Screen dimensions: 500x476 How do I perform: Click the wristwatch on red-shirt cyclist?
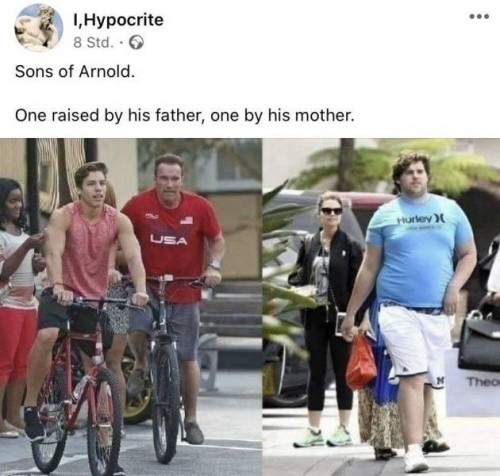coord(215,265)
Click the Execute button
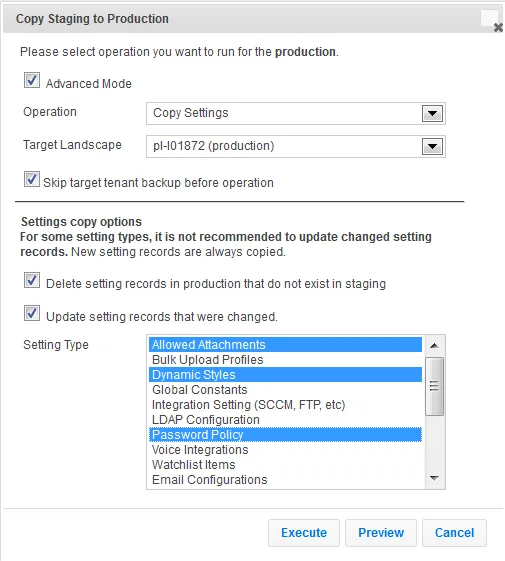Viewport: 505px width, 561px height. [x=304, y=533]
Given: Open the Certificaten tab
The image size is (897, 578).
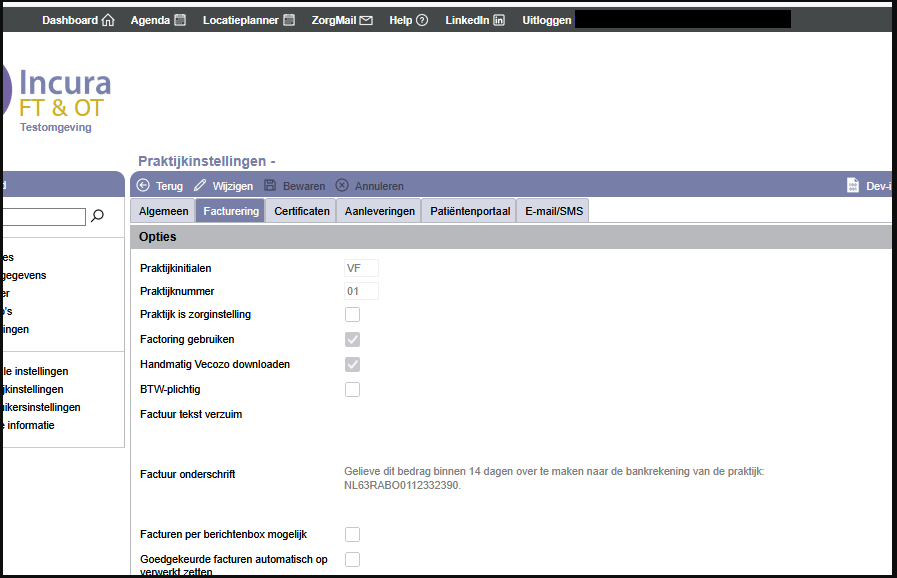Looking at the screenshot, I should pyautogui.click(x=302, y=211).
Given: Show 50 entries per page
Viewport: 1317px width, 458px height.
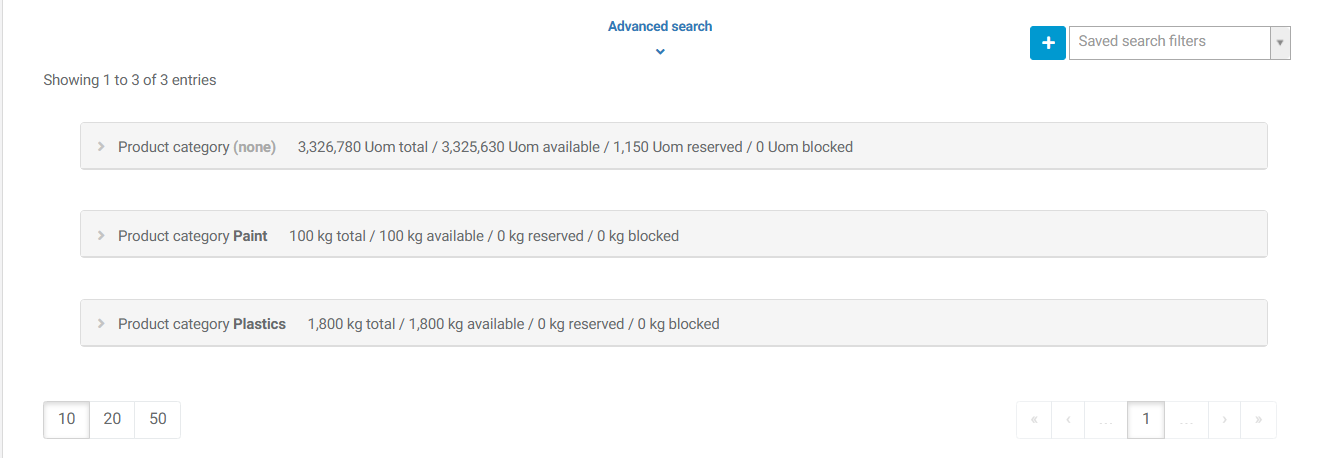Looking at the screenshot, I should (x=158, y=419).
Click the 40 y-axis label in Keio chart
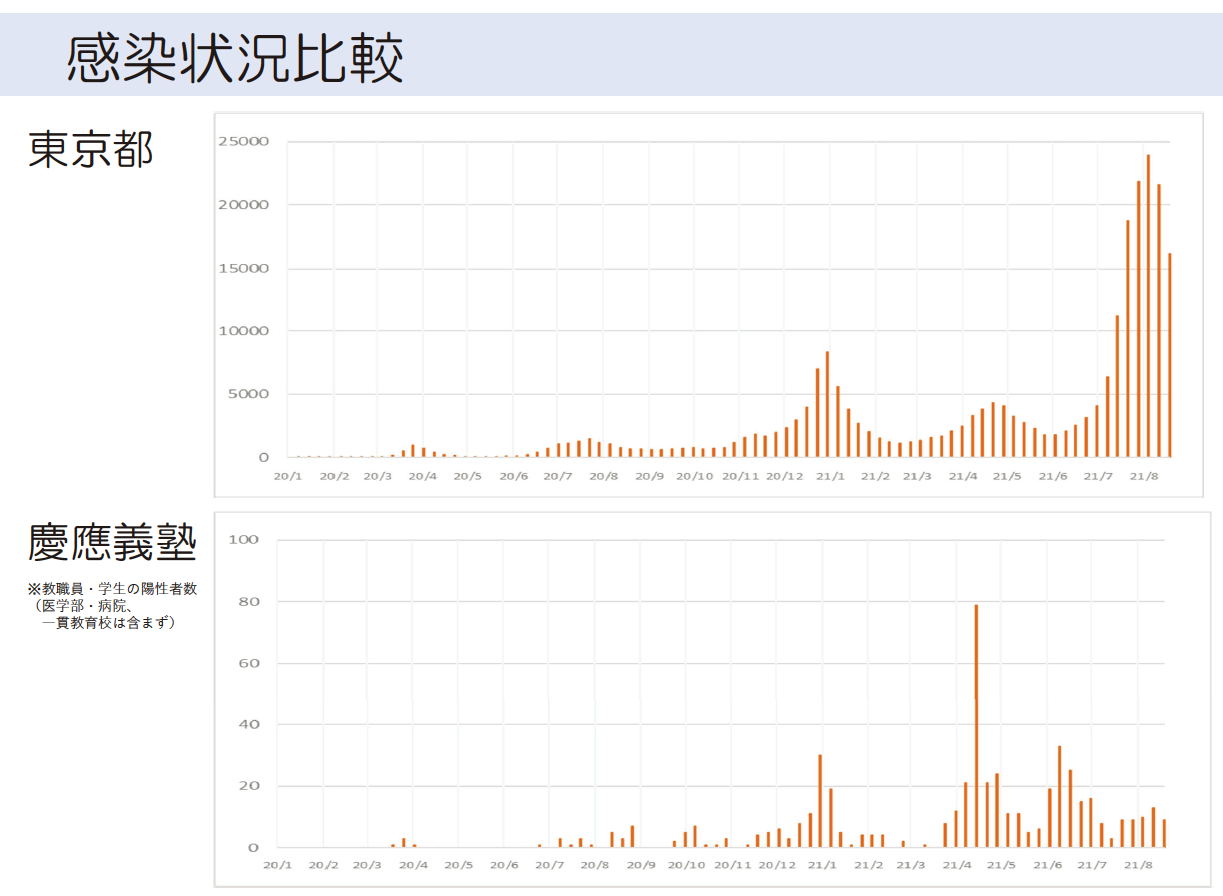Image resolution: width=1223 pixels, height=896 pixels. pos(249,724)
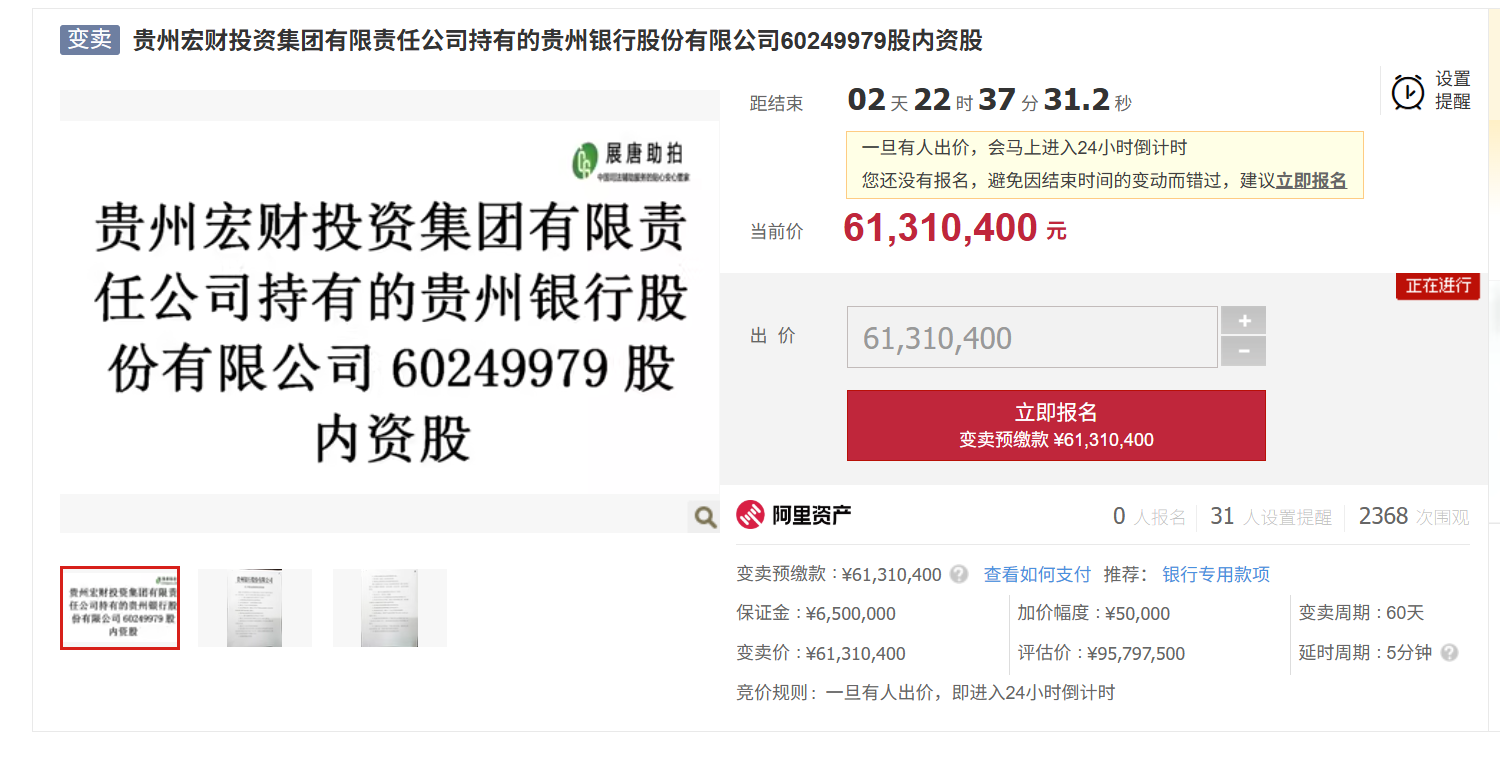Screen dimensions: 1500x762
Task: Click the minus icon to decrease the bid
Action: tap(1243, 351)
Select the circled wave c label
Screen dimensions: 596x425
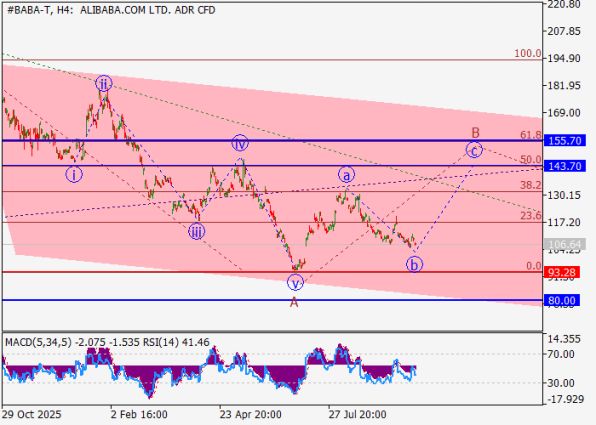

========================================

## TASK GOAL:
Read through the data and copy every line where "Given" shows up.

## SOLUTION TO THIS EXERCISE:
Given: Open the Certificaten tab
Given: Show 50 entries per page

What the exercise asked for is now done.